**Dataset:**
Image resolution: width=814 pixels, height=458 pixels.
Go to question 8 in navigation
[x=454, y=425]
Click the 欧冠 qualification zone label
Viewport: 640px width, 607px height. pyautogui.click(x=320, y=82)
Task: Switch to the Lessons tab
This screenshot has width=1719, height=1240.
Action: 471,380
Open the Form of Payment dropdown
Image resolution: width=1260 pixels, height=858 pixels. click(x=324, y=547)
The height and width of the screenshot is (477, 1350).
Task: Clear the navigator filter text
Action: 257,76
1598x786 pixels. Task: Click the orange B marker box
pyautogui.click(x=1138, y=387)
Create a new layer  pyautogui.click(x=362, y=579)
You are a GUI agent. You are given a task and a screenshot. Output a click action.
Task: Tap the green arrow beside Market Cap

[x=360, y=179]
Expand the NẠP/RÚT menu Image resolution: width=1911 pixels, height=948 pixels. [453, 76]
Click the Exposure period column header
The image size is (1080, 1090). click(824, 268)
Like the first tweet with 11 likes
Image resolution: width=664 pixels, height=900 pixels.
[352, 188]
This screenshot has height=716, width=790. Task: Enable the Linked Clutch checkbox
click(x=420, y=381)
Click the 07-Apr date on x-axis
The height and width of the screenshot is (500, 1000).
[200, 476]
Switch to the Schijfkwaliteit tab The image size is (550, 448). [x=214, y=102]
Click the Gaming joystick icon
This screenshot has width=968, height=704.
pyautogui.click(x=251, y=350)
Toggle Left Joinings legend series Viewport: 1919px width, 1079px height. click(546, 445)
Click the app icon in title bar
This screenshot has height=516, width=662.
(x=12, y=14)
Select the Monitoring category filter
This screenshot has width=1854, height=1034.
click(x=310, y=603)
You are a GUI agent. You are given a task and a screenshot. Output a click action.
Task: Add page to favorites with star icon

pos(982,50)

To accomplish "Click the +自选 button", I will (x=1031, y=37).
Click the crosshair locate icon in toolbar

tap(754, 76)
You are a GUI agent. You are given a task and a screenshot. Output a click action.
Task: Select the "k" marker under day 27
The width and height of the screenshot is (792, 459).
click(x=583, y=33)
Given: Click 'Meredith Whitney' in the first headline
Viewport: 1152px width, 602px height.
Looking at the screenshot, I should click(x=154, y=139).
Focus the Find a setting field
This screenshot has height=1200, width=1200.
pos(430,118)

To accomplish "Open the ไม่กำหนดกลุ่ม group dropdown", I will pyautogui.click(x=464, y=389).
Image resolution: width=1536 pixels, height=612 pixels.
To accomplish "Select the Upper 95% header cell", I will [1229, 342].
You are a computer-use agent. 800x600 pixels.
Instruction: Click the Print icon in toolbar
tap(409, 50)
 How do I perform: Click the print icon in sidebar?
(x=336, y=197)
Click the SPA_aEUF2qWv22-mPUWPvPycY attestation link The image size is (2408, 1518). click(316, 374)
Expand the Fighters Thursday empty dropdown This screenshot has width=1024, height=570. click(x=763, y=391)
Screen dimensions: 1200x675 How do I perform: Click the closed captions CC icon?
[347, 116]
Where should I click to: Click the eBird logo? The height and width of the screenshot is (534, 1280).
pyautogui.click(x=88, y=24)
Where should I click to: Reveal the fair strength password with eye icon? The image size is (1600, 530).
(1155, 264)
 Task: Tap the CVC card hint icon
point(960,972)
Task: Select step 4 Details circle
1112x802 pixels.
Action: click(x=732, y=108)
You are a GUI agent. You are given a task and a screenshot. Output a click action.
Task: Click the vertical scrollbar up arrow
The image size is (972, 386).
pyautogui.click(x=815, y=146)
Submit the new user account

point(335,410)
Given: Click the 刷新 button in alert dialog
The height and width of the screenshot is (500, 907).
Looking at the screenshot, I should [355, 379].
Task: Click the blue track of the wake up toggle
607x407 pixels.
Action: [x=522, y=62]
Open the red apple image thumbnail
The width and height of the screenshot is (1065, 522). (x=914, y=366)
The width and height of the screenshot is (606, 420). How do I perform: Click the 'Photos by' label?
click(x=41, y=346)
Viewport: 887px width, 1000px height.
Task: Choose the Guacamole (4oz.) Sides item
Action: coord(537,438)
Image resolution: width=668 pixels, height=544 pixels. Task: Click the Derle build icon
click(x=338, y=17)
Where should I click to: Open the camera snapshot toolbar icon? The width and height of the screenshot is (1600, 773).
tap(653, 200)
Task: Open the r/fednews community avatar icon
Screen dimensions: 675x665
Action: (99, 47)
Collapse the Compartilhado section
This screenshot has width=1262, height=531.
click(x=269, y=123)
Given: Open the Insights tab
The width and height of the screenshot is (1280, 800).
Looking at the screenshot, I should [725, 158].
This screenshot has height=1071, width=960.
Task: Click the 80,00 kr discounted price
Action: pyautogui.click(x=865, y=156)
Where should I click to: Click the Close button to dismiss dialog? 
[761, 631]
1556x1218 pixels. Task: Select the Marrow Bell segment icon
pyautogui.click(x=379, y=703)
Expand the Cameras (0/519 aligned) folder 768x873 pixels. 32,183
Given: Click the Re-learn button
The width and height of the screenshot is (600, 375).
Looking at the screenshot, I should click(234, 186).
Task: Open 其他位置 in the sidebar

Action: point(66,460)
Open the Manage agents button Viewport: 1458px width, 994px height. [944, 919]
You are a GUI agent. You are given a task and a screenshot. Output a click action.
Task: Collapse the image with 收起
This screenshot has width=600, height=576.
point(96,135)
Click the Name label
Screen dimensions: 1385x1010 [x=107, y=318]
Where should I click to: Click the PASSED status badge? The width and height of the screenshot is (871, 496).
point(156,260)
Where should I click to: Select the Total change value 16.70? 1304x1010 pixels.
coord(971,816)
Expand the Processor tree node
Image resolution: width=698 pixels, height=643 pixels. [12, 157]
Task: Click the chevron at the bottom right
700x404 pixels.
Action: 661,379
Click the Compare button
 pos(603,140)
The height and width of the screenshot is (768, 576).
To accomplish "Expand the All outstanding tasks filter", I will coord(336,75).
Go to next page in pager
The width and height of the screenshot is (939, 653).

**Work to be completed:** Set apart and copy each line of the records that holds the word "will".

**Solution to the exercise:**
To accomplish "Click the +自选 button", I will (x=1031, y=37).
To accomplish "Open the ไม่กำหนดกลุ่ม group dropdown", I will pyautogui.click(x=464, y=389).
To accomplish "Select the Upper 95% header cell", I will [1229, 342].
To accomplish "Expand the All outstanding tasks filter", I will coord(336,75).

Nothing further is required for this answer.